** EXERCISE DESCRIPTION **
In the material below, find every line with "Expand" and pull it out.

=======

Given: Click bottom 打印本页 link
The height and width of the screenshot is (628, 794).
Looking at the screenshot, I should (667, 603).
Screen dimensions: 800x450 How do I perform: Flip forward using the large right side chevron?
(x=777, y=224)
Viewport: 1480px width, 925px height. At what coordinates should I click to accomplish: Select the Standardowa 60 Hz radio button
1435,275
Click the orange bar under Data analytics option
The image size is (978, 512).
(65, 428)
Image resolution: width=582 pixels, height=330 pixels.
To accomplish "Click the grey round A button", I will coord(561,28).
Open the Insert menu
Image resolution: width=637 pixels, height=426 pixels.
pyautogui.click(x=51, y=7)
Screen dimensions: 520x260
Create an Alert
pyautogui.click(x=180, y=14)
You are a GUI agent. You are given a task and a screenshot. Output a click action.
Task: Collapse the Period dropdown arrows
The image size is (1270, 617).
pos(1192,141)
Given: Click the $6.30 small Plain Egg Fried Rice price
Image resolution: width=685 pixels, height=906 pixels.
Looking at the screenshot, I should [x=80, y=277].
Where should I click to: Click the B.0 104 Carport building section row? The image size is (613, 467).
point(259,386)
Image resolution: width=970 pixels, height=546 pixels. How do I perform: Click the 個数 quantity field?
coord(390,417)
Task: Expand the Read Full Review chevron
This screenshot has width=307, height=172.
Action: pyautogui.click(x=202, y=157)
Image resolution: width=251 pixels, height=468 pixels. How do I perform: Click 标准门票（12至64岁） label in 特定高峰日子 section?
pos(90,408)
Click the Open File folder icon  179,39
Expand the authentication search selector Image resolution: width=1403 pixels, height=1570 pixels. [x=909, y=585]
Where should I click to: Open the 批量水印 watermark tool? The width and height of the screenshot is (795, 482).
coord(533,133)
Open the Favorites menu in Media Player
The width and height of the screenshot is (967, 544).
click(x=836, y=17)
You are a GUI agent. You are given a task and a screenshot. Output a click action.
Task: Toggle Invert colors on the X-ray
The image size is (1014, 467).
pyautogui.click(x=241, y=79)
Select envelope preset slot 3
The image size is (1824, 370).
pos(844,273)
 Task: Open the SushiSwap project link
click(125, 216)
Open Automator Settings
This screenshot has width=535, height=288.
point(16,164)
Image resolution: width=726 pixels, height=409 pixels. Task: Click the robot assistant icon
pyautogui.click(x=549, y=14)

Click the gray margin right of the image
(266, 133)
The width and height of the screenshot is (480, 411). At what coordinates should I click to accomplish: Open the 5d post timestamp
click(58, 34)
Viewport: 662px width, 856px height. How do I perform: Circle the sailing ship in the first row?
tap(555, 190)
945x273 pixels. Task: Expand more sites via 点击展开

=======

** SOLUTION TO THIS PROBLEM **
Task: Expand the Read Full Review chevron
Expand the authentication search selector Image resolution: width=1403 pixels, height=1570 pixels. [x=909, y=585]
945x273 pixels. Task: Expand more sites via 点击展开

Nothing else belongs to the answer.